SJS is a type of severe erythema multiforme, which is the object of the Specified Disease Treatment Research Program. According to the homepage of the Japan Intractable Diseases Information Center (in Japanese), the disease is estimated to occur in approximately 1 to 10 person(s) per a million population per year. The disease develops at any age—from children to the aged. Although its cause/mechanism is not clear, it is estimated that immunological change arises because of drugs, infectious diseases, and so on. However, it is difficult to predict its pathogeny before drug exposure. The sufferers experience high fever and have a lot of blisters all over their bodies. Their prognosis may involve permanent damage such as their eyes and respiratory organ after lightning of skin manifestations. Some of them may even die from multiple organ failure. The mortality rate is 6.3%. The rate of toxic epidermal necrosis (TEN), which is a severe type, reaches 20-30%.

It was on December 2, 2001 that I participated in the meeting of the Japan SJS Foundation for the first time. It was the Kansai Region's first meeting which was held in Senri Chuo, Osaka. The number of participants was several persons including me. Many of us lacked the knowledge of SJS and lived isolated lives since our surroundings did not even know the name of the disease. The more we talked about its severe symptom in the beginning of its pathogeny and our later lives, the more common points we found and consequently, it enabled us to feel that we knew each other.

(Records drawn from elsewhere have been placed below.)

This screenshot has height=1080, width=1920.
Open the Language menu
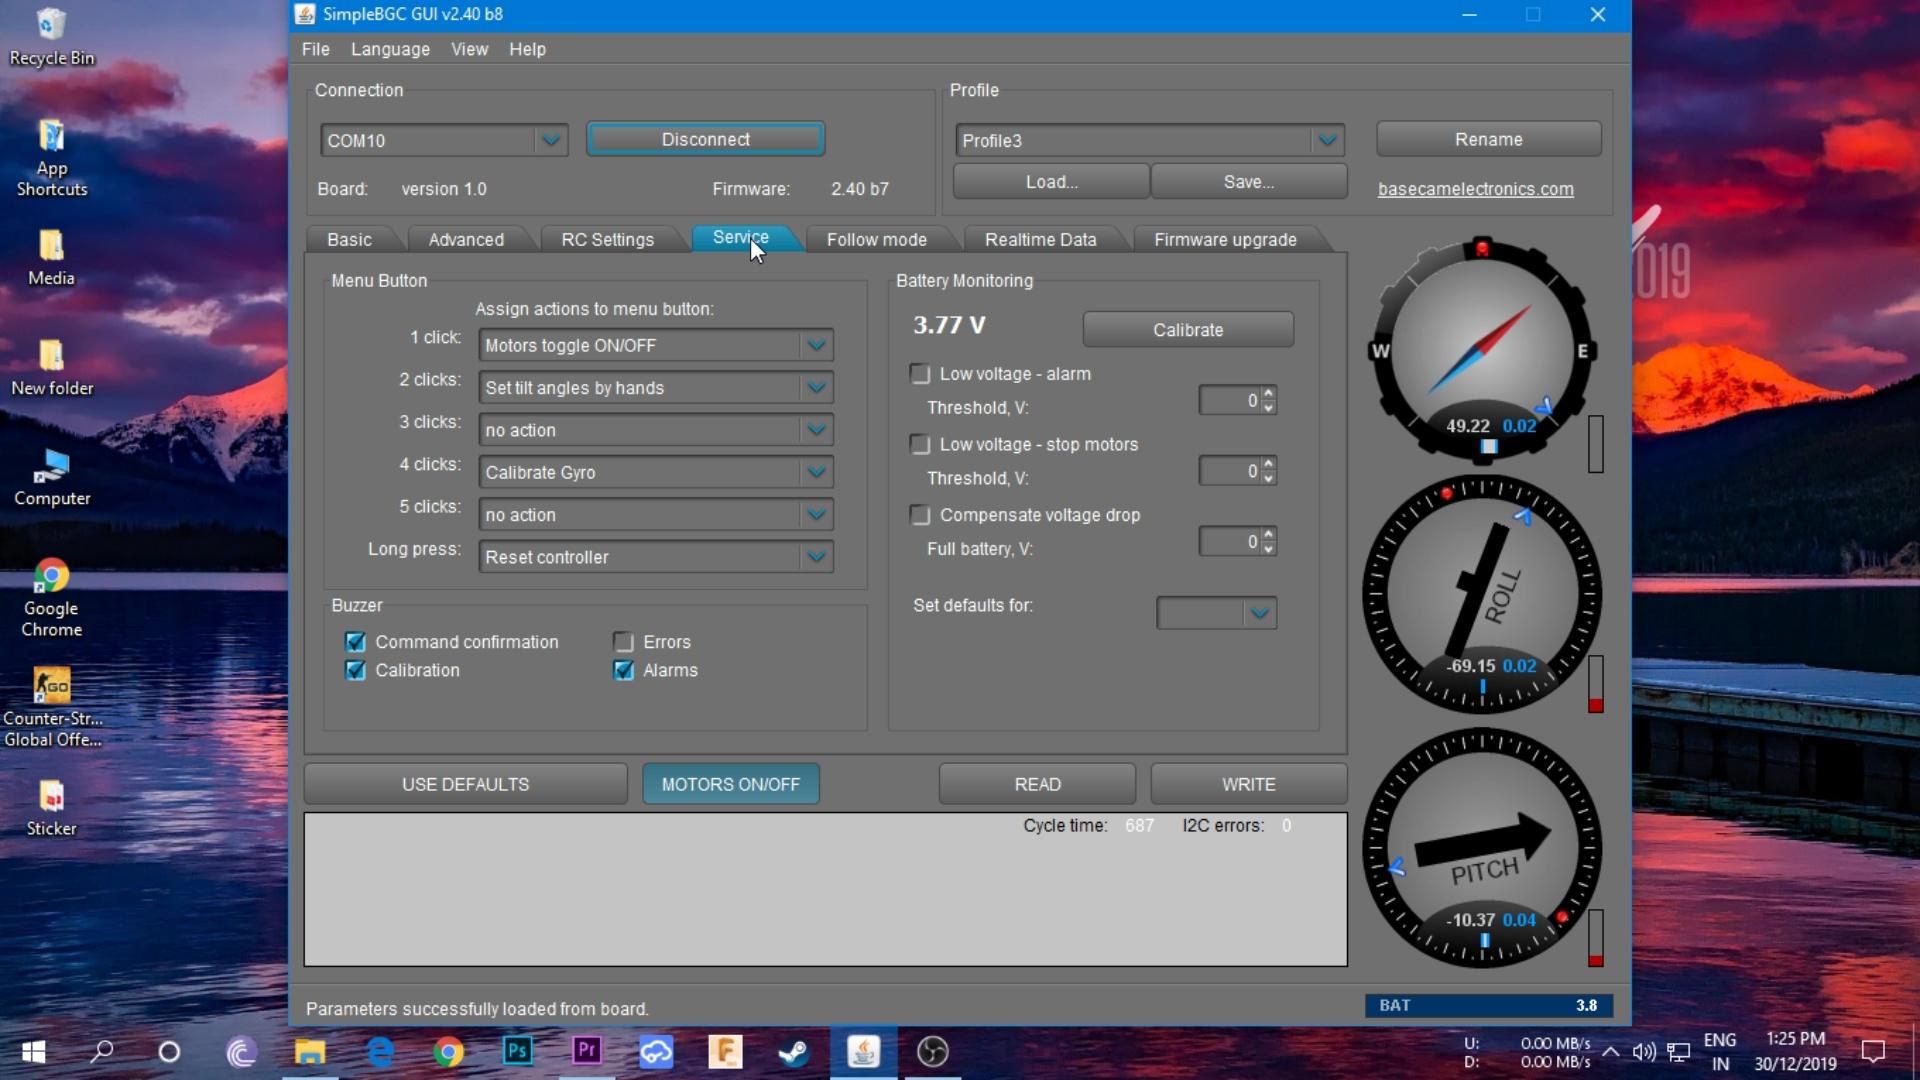(390, 49)
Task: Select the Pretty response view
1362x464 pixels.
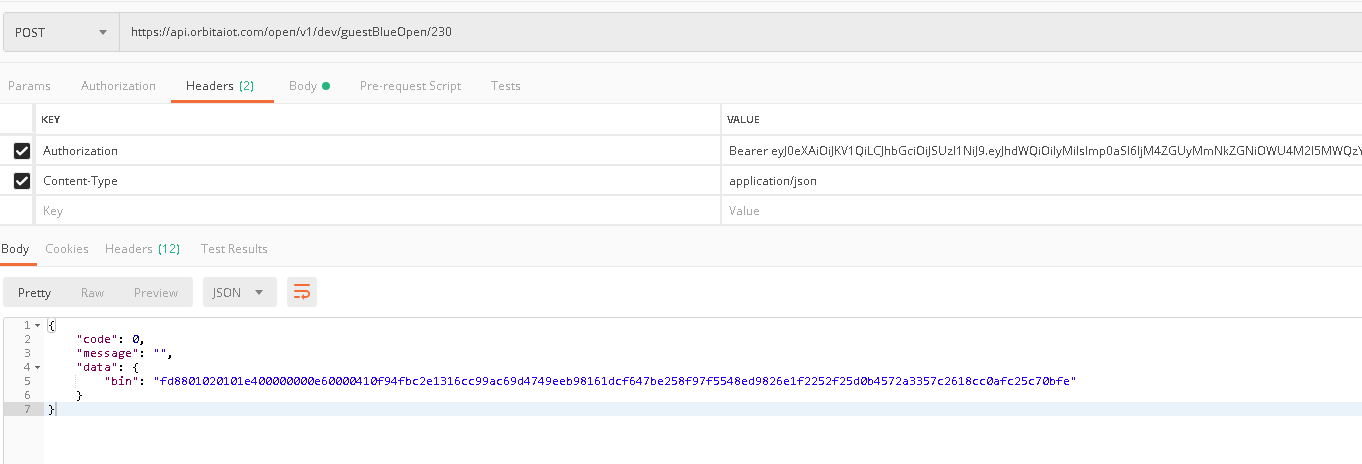Action: click(x=34, y=292)
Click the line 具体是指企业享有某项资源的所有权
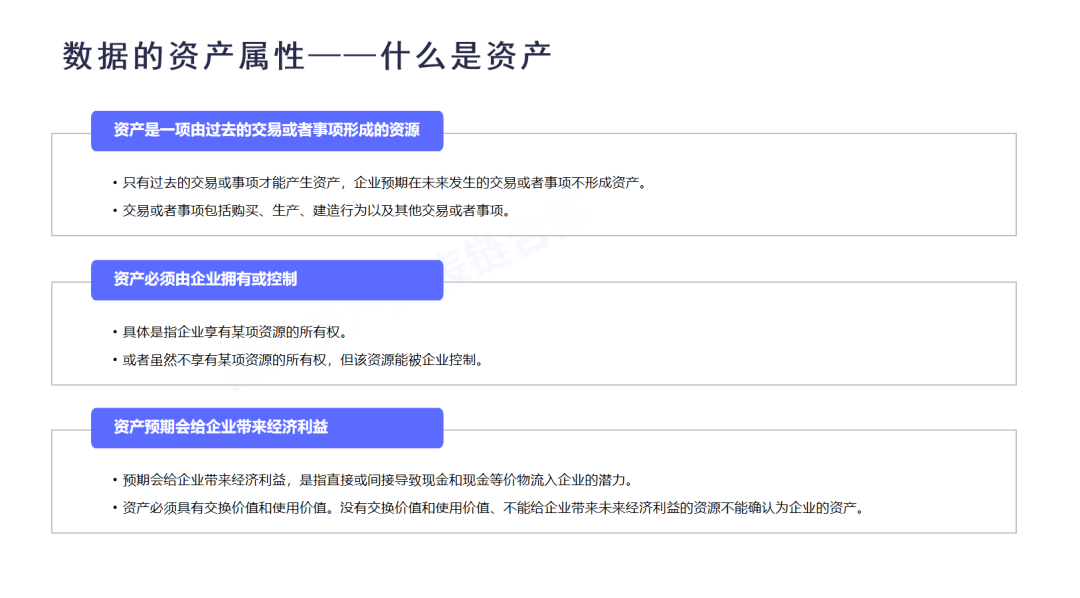 (235, 332)
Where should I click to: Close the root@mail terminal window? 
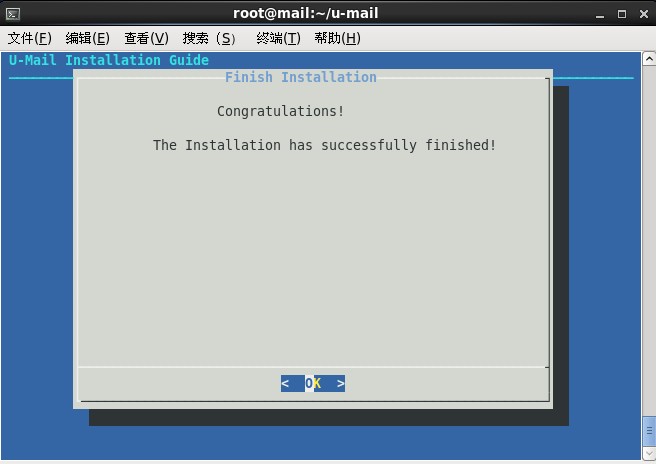(641, 14)
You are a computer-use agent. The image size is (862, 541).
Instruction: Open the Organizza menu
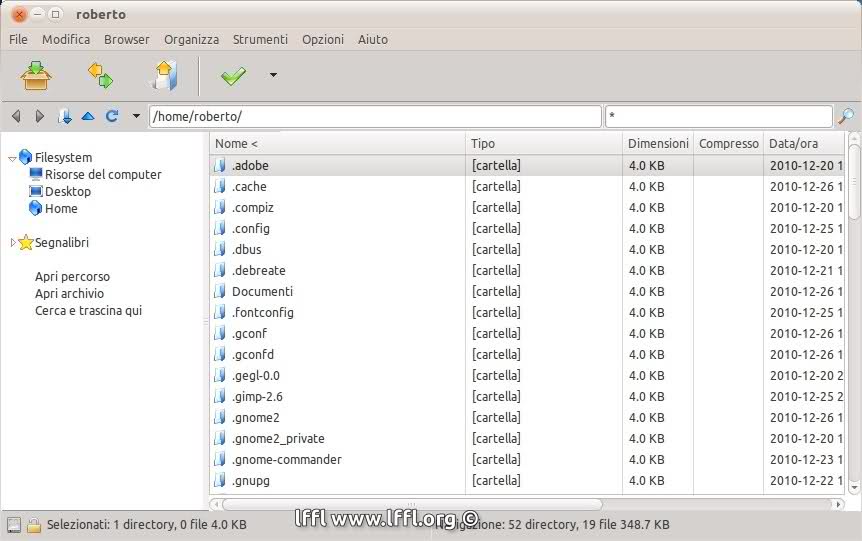click(191, 39)
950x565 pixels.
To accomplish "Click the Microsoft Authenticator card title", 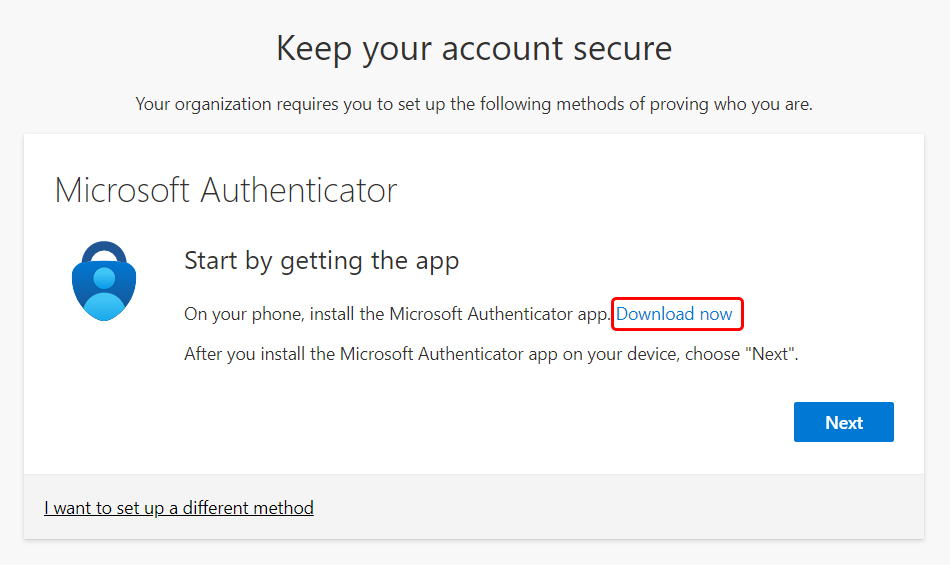I will (226, 190).
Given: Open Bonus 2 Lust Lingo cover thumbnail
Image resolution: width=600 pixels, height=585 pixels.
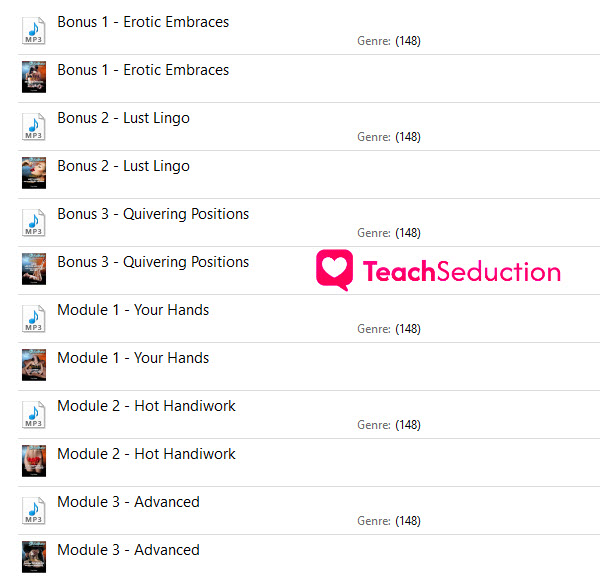Looking at the screenshot, I should tap(34, 173).
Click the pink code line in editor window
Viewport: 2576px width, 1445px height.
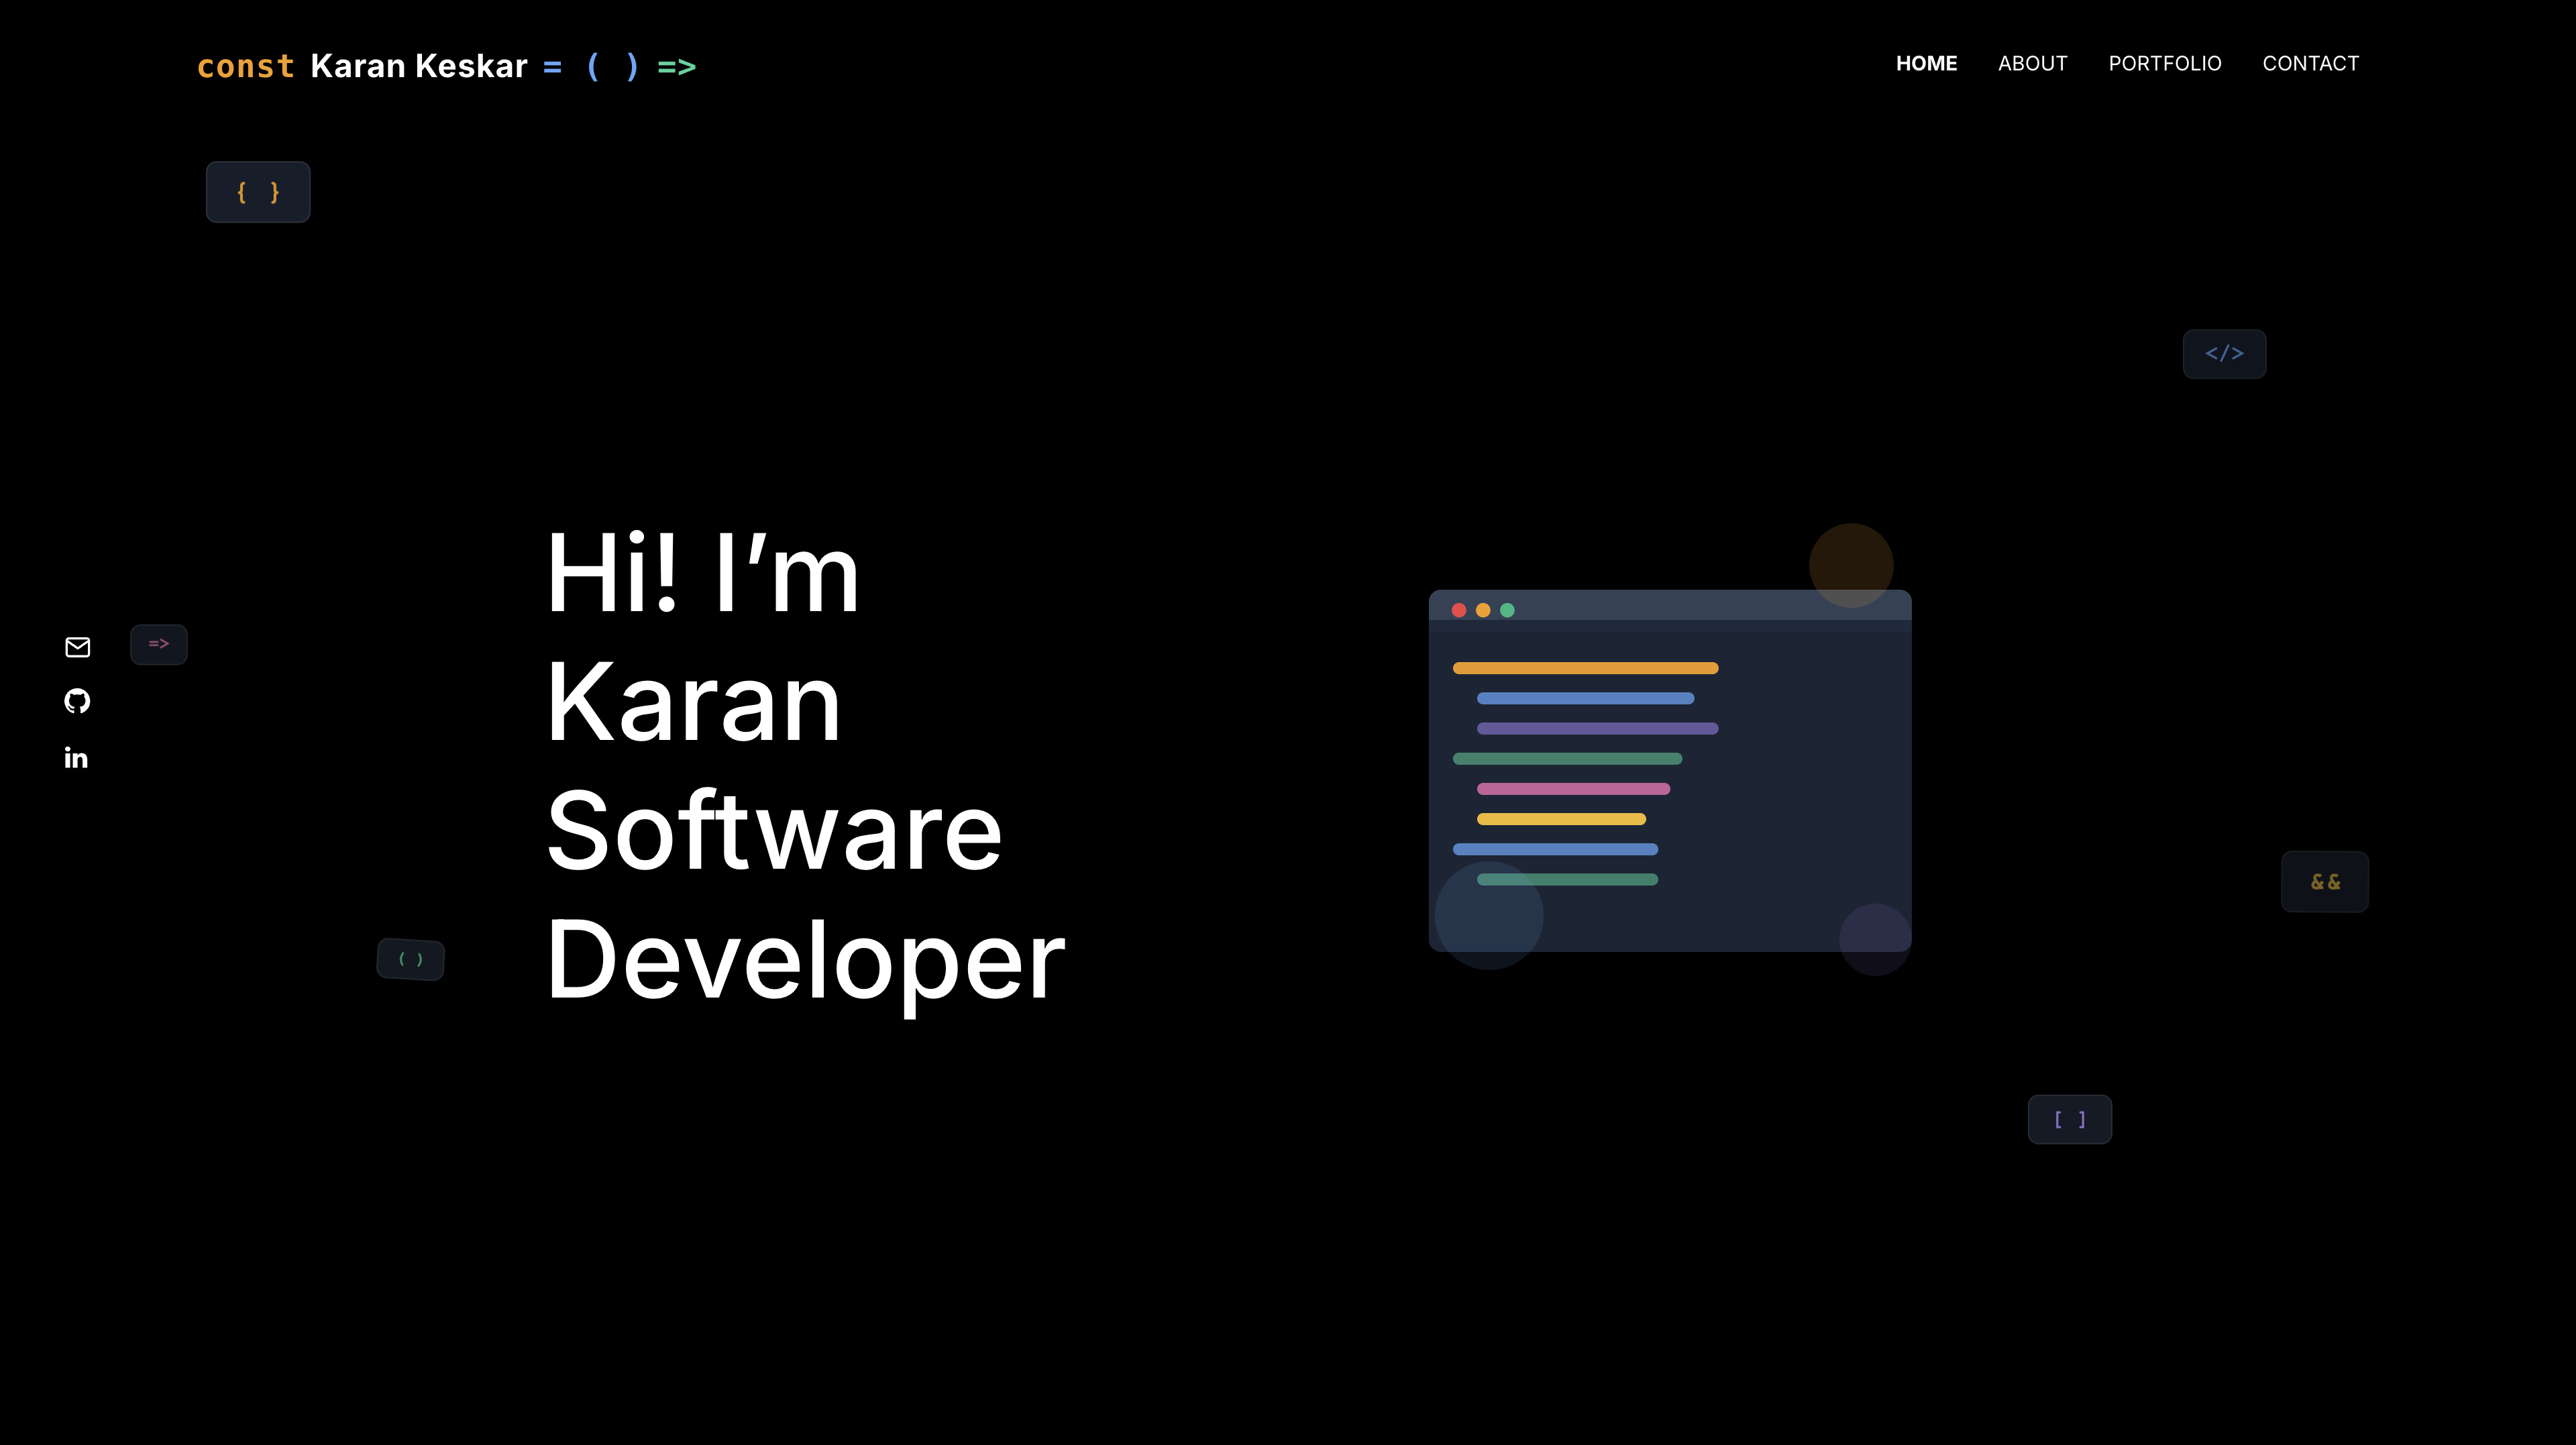coord(1573,788)
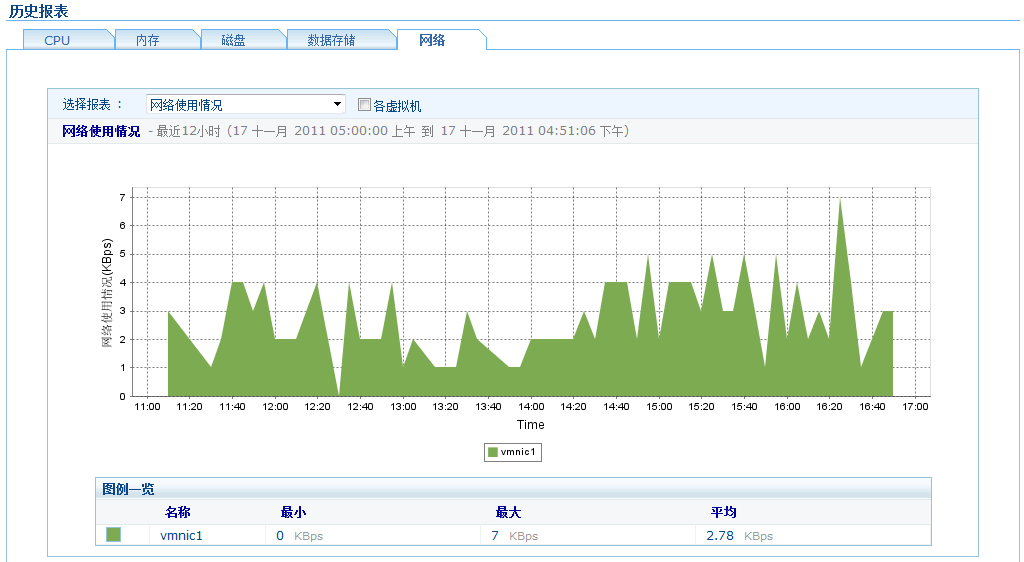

At first, I participated in the meeting as one of the patients with SJS. Now, this meeting is also my research object as a graduate student. I have investigated experiences of persons who had had osteo-odonto-keratoprosthesis mainly by interview surveys. This is an astonishing surgery which implants one's teeth into one's eyes to recover vision. It was a person who lost vision due to SJS that took this surgery for the first time in Japan. This should be a good story everyone welcomes since the person who lost vision recovered vision. Surely, it could be said that numerical vision recovered. However, various inconveniences occurred on a daily basis such as the characteristic of the way of seeing, daily care, and change of appearance etc. This made me question what “treatment” meant. These inconveniences after treatment and responses to them shook my way of thinking toward “treatment”.

The drug that a person takes as a remedy for a disease favors the development of a totally different disease and he/she has to keep the treatment against the aftereffect even after the former disease's acute phase symptom is subsided. SJS questions what medical care has conducted as “treatment” brings. There are still many things to be examined about “treatment” through SJS.

enlearge image (to back to press x)Bulletins and Journal in which My Papers Are Published

Various study groups have been organized at the Research Center for Ars Vivendi since its program, Global COE Program Ars Vivendi, has been adopted (Its adoption ends as of Academic Year 2011). I have advanced my research by participating in Study Group on Disability Studies and Study Group on Ars Vivendi of Nanbyo and so on. Not only have I deepened examination with the other members but have I received research support such as participation fee of the above meeting and investigation fees etc. Such fulfilling environment have supported my research activities.